- _WHAT IS BEING ASKED_: Exact duplicates of all entries are needed.

- _DATASET CONTENT_:

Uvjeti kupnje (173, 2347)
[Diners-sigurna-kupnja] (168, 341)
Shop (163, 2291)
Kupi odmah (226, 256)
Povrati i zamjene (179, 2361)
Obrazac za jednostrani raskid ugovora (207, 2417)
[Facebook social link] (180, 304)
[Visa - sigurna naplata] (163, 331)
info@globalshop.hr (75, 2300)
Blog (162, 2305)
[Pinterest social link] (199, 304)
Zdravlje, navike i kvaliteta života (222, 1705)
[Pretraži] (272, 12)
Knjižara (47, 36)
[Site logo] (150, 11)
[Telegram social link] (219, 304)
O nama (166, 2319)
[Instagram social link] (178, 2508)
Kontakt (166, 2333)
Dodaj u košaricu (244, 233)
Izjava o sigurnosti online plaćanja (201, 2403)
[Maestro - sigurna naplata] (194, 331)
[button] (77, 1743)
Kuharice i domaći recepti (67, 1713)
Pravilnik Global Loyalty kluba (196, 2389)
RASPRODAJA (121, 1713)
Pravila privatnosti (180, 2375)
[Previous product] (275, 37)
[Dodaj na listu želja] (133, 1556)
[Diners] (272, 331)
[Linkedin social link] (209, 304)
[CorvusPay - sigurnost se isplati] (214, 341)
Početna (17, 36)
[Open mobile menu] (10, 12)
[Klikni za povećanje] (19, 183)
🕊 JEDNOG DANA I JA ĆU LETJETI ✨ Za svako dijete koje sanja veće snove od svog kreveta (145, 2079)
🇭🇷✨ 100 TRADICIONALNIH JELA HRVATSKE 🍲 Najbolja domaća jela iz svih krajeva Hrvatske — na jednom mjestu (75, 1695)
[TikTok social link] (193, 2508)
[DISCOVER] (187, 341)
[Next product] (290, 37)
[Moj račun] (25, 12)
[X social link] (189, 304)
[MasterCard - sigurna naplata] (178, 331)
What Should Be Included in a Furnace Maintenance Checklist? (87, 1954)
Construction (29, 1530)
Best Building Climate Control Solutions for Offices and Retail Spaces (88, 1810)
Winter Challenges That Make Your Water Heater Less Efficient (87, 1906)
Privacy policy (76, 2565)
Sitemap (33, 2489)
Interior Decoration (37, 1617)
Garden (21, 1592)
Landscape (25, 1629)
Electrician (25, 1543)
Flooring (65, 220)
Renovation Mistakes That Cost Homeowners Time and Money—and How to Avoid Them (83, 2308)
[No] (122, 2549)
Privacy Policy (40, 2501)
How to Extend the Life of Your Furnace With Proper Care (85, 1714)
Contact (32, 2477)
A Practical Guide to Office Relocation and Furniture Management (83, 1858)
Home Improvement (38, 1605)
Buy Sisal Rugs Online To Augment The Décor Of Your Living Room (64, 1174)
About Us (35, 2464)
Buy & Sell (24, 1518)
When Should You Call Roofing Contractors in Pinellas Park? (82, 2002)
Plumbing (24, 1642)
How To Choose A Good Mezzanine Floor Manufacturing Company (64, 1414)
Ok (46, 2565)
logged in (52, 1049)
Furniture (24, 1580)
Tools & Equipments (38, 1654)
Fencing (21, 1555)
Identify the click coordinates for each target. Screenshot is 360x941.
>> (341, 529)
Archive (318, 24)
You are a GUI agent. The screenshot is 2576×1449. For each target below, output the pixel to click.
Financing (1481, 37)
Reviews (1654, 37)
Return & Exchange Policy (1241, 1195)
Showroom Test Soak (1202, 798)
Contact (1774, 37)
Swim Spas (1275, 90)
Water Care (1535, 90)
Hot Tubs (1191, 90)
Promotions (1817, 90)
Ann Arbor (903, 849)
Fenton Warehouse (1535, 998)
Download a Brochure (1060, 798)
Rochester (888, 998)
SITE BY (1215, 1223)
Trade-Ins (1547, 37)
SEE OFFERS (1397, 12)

- _TASK SOLUTION_:
Uvjeti kupnje (173, 2347)
[Diners-sigurna-kupnja] (168, 341)
Shop (163, 2291)
Kupi odmah (226, 256)
Povrati i zamjene (179, 2361)
Obrazac za jednostrani raskid ugovora (207, 2417)
[Facebook social link] (180, 304)
[Visa - sigurna naplata] (163, 331)
info@globalshop.hr (75, 2300)
Blog (162, 2305)
[Pinterest social link] (199, 304)
Zdravlje, navike i kvaliteta života (222, 1705)
[Pretraži] (272, 12)
Knjižara (47, 36)
[Site logo] (150, 11)
[Telegram social link] (219, 304)
O nama (166, 2319)
[Instagram social link] (178, 2508)
Kontakt (166, 2333)
Dodaj u košaricu (244, 233)
Izjava o sigurnosti online plaćanja (201, 2403)
[Maestro - sigurna naplata] (194, 331)
[button] (77, 1743)
Kuharice i domaći recepti (67, 1713)
Pravilnik Global Loyalty kluba (196, 2389)
RASPRODAJA (121, 1713)
Pravila privatnosti (180, 2375)
[Previous product] (275, 37)
[Dodaj na listu želja] (133, 1556)
[Diners] (272, 331)
[Linkedin social link] (209, 304)
[CorvusPay - sigurnost se isplati] (214, 341)
Početna (17, 36)
[Open mobile menu] (10, 12)
[Klikni za povećanje] (19, 183)
🕊 JEDNOG DANA I JA ĆU LETJETI ✨ Za svako dijete koje sanja veće snove od svog kreveta (145, 2079)
🇭🇷✨ 100 TRADICIONALNIH JELA HRVATSKE 🍲 Najbolja domaća jela iz svih krajeva Hrvatske — na jednom mjestu (75, 1695)
[TikTok social link] (193, 2508)
[DISCOVER] (187, 341)
[Next product] (290, 37)
[Moj račun] (25, 12)
[X social link] (189, 304)
[MasterCard - sigurna naplata] (178, 331)
What Should Be Included in a Furnace Maintenance Checklist? (87, 1954)
Construction (29, 1530)
Best Building Climate Control Solutions for Offices and Retail Spaces (88, 1810)
Winter Challenges That Make Your Water Heater Less Efficient (87, 1906)
Privacy policy (76, 2565)
Sitemap (33, 2489)
Interior Decoration (37, 1617)
Garden (21, 1592)
Landscape (25, 1629)
Electrician (25, 1543)
Flooring (65, 220)
Renovation Mistakes That Cost Homeowners Time and Money—and How to Avoid Them (83, 2308)
[No] (122, 2549)
Privacy Policy (40, 2501)
How to Extend the Life of Your Furnace With Proper Care (85, 1714)
Contact (32, 2477)
A Practical Guide to Office Relocation and Furniture Management (83, 1858)
Home Improvement (38, 1605)
Buy Sisal Rugs Online To Augment The Décor Of Your Living Room (64, 1174)
About Us (35, 2464)
Buy & Sell (24, 1518)
When Should You Call Roofing Contractors in Pinellas Park? (82, 2002)
Plumbing (24, 1642)
How To Choose A Good Mezzanine Floor Manufacturing Company (64, 1414)
Ok (46, 2565)
logged in (52, 1049)
Furniture (24, 1580)
Tools & Equipments (38, 1654)
Fencing (21, 1555)
Identify the click coordinates for each target. Screenshot is 360x941.
>> (341, 529)
Archive (318, 24)
You are a GUI agent. The screenshot is 2576×1449. For each target below, output the pixel to click.
Financing (1481, 37)
Reviews (1654, 37)
Return & Exchange Policy (1241, 1195)
Showroom Test Soak (1202, 798)
Contact (1774, 37)
Swim Spas (1275, 90)
Water Care (1535, 90)
Hot Tubs (1191, 90)
Promotions (1817, 90)
Ann Arbor (903, 849)
Fenton Warehouse (1535, 998)
Download a Brochure (1060, 798)
Rochester (888, 998)
SITE BY (1215, 1223)
Trade-Ins (1547, 37)
SEE OFFERS (1397, 12)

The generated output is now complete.